=== EXCERPT ===
Anonymous 0 Comments

To build on the excellent answer above, it helps to understand how someone decides how much they think a stock is worth. The ELI30 is it is the net present value of all future cash flows divided by the number of shares of stock outstanding. To break that down, net present value just means stuff in the future is worth less than today. So $100 in 2025 is worth less than $100 in 2022 is worth less than $100 in 2020. Future cash flows is exactly what it sounds like—the company buys a new machine for a million dollars, that’s a million dollars negative cash flow. The company sells a widget for 15 dollars, that’s 15 dollars of positive cash flow. So you take all the projected future cash flows from everything this company will do from now until eternity, you reduce some of those cash flows in size because they’re far in the future, and you’ve got your net present value of all future cash flows. That’s what the company is worth. Divide by the number of shares in the company and you find out what each share is worth.

What some of these quants do is build models to help them figure out what a share should be worth based on the above. If their model then says a share should be worth $60 but it’s available on the market for $35, they’d suggest to their employer that the stock is undervalued and they should buy it.

Anonymous 0 Comments

Broadly, they create and estimate statistical models of financial assets. The ‘quant’ is short for ‘quantitative’, which means they try to make trading decisions based on hard (quantifiable) data rather than subjective evaluations of an investment opportunity. Those statistical models can take all different shapes and sizes. Some may be mathematically simple but focused on speed to take advantage of trading opportunities that are only briefly available. Others can be much more complex and used to inform long-term trading strategies. The details are, of course, proprietary.

=== EXERCISE TASKS ===
1/ Do these statements agree with the excerpt about quants? (a) "Quant" is short for "quantitative." (b) Buying a new machine for a million dollars counts as positive cash flow. (c) The details of the statistical models are made public.
2/ Repeat word for word the part of the excerpt about quants that begins at the words "Broadly, they create" and stops after "of course, proprietary.".
3/ In the excerpt about quants, what would they suggest to their employer if their model says a share should be worth $60 but it is available on the market for $35?

[Screen grounding material]

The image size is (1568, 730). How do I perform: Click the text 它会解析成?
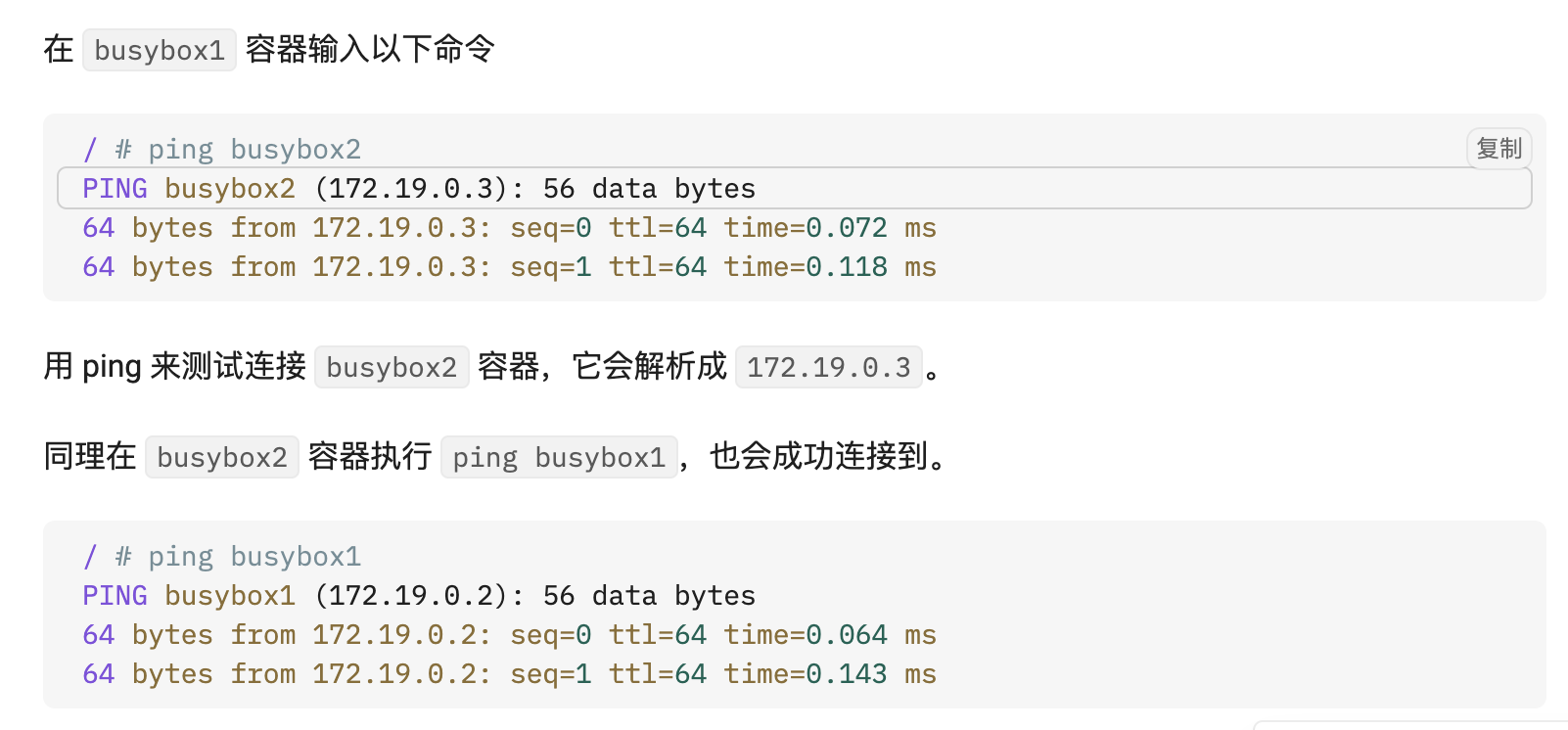[649, 366]
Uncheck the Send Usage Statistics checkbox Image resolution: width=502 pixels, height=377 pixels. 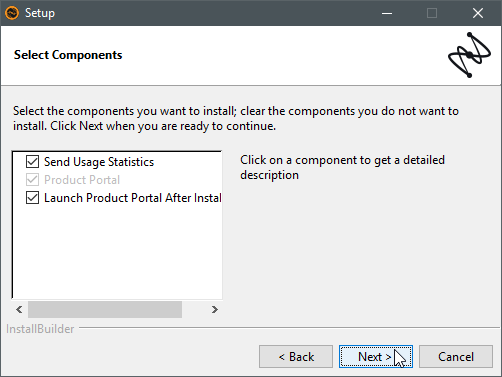[32, 162]
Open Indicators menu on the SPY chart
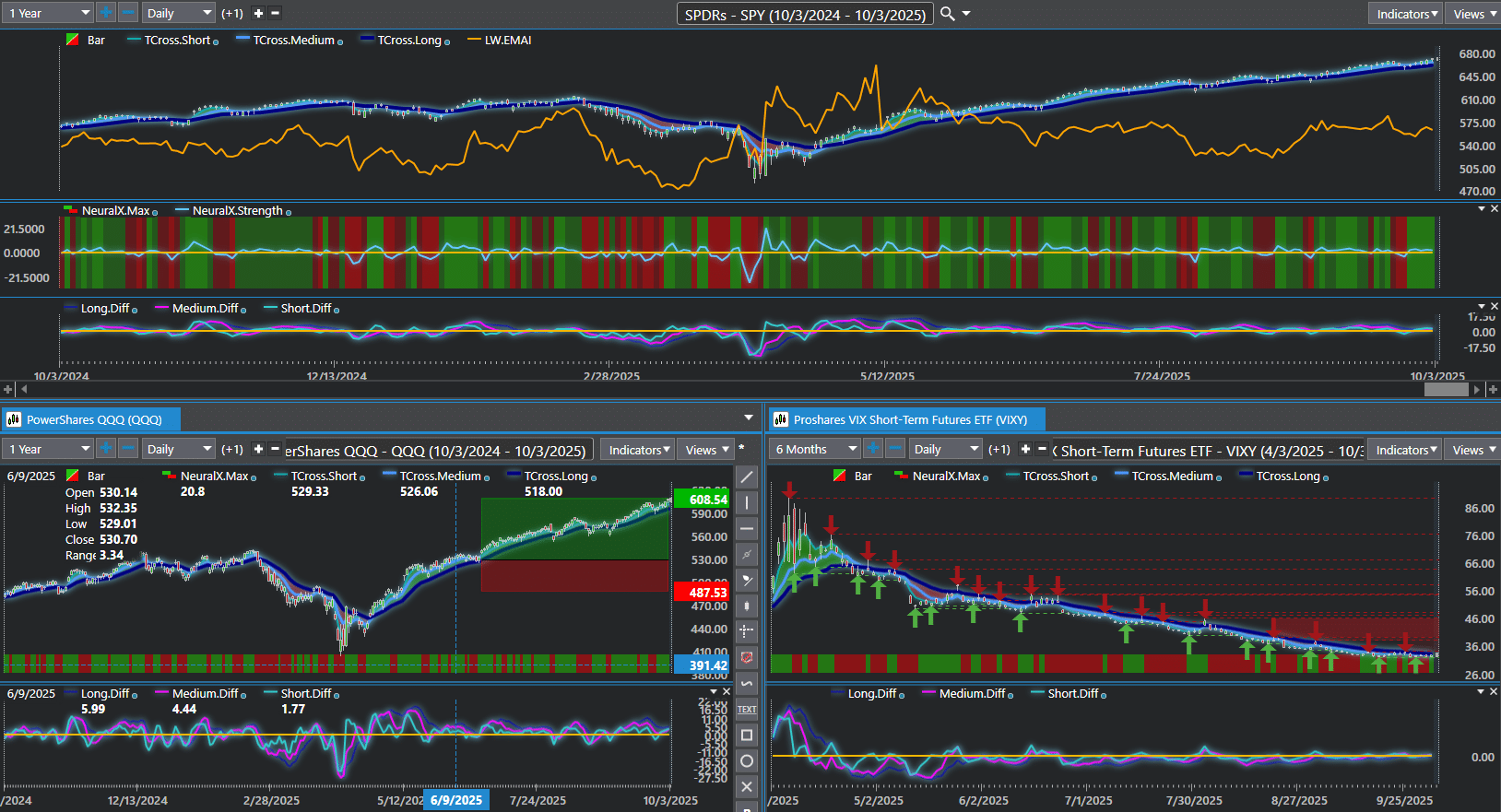Image resolution: width=1501 pixels, height=812 pixels. [1405, 14]
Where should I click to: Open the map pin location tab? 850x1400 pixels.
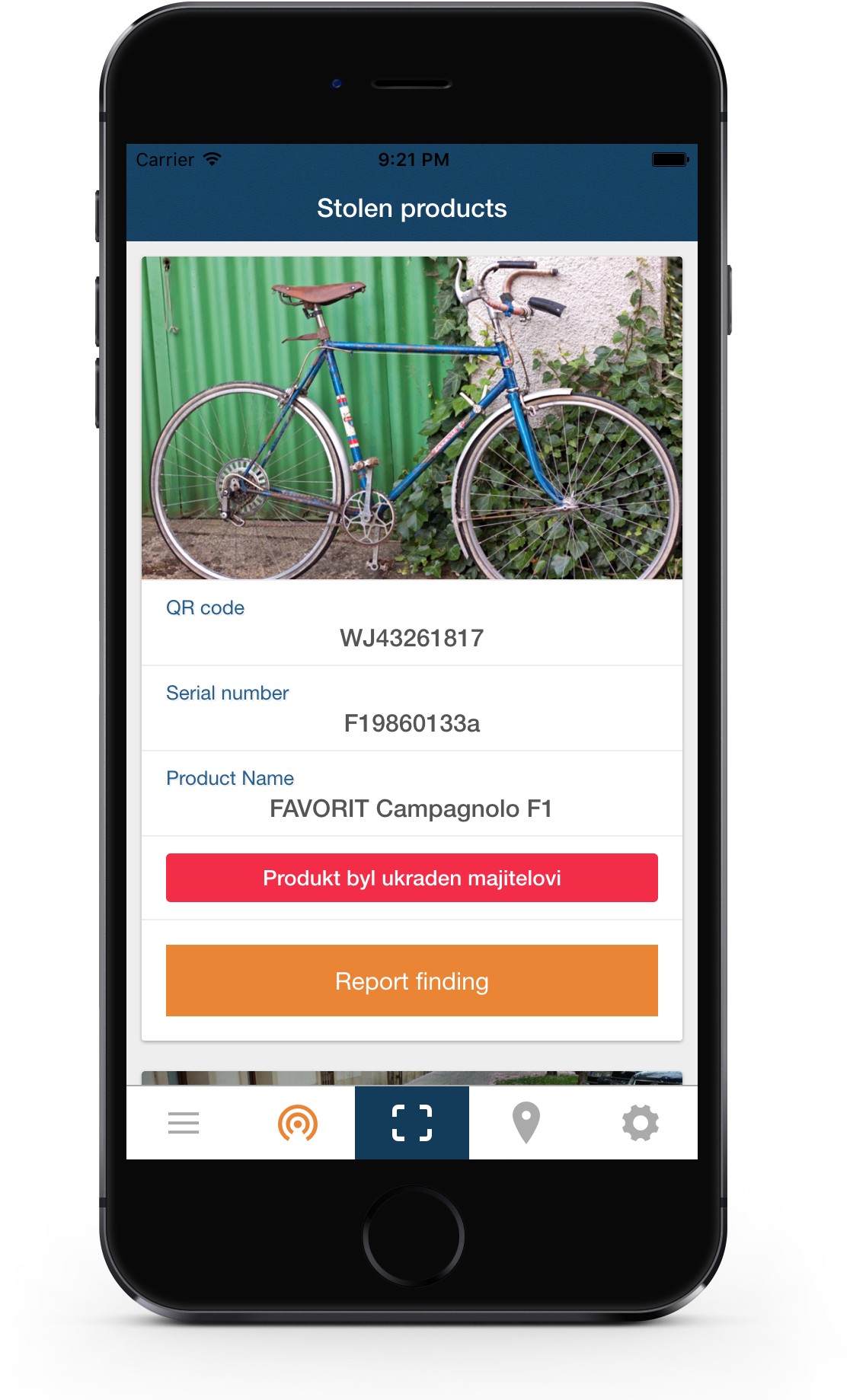point(526,1123)
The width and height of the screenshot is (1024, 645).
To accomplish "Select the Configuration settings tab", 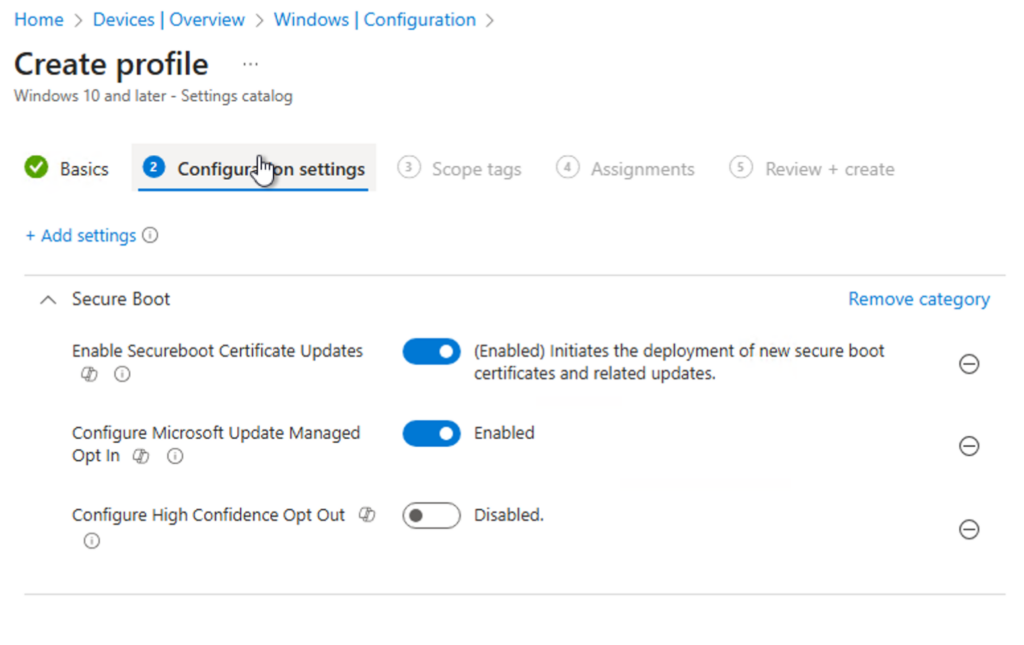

=== SOLUTION SET ===
1/
(a) Yes: "The ‘quant’ is short for ‘quantitative’"
(b) No: "that’s a million dollars negative cash flow"
(c) No: "The details are, of course, proprietary."

2/
Broadly, they create and estimate statistical models of financial assets. The ‘quant’ is short for ‘quantitative’, which means they try to make trading decisions based on hard (quantifiable) data rather than subjective evaluations of an investment opportunity. Those statistical models can take all different shapes and sizes. Some may be mathematically simple but focused on speed to take advantage of trading opportunities that are only briefly available. Others can be much more complex and used to inform long-term trading strategies. The details are, of course, proprietary.

3/ They would suggest that the stock is undervalued and that the employer should buy it.